[Collected data entries]
--
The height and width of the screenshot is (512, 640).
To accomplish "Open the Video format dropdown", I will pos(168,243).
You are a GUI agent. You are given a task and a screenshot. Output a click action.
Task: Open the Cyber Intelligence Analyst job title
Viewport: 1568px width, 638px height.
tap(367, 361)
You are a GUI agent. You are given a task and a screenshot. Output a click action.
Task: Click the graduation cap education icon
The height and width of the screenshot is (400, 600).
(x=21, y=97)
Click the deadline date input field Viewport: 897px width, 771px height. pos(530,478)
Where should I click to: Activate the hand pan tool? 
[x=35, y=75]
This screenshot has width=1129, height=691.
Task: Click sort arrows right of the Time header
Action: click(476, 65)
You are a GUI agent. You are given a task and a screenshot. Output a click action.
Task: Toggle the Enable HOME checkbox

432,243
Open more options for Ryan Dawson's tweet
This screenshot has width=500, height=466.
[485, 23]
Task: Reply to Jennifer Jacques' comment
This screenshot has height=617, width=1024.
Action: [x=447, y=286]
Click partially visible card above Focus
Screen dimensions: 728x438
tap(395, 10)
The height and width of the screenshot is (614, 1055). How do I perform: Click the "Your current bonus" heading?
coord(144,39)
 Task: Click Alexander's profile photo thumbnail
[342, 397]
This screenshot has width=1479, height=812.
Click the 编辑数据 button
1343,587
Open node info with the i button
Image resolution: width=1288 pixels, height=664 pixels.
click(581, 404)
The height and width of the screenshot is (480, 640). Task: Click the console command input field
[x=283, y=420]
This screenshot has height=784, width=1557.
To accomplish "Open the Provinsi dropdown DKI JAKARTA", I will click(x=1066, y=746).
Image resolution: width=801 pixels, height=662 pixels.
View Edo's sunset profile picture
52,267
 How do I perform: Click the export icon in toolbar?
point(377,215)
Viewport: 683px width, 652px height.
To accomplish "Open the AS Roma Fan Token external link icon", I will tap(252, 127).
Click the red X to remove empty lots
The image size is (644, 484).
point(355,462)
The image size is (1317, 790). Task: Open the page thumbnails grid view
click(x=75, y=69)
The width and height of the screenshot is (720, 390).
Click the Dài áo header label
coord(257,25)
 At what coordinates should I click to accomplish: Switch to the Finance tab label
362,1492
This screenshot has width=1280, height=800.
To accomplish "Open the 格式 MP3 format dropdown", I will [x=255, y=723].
--
### WHAT IS BEING ASKED
Beginning with the line that contains "This screenshot has width=1280, height=800.", set down every line through the end of the data without change.

### PROBLEM SOLUTION
This screenshot has width=1280, height=800.
To accomplish "Open the 格式 MP3 format dropdown", I will [x=255, y=723].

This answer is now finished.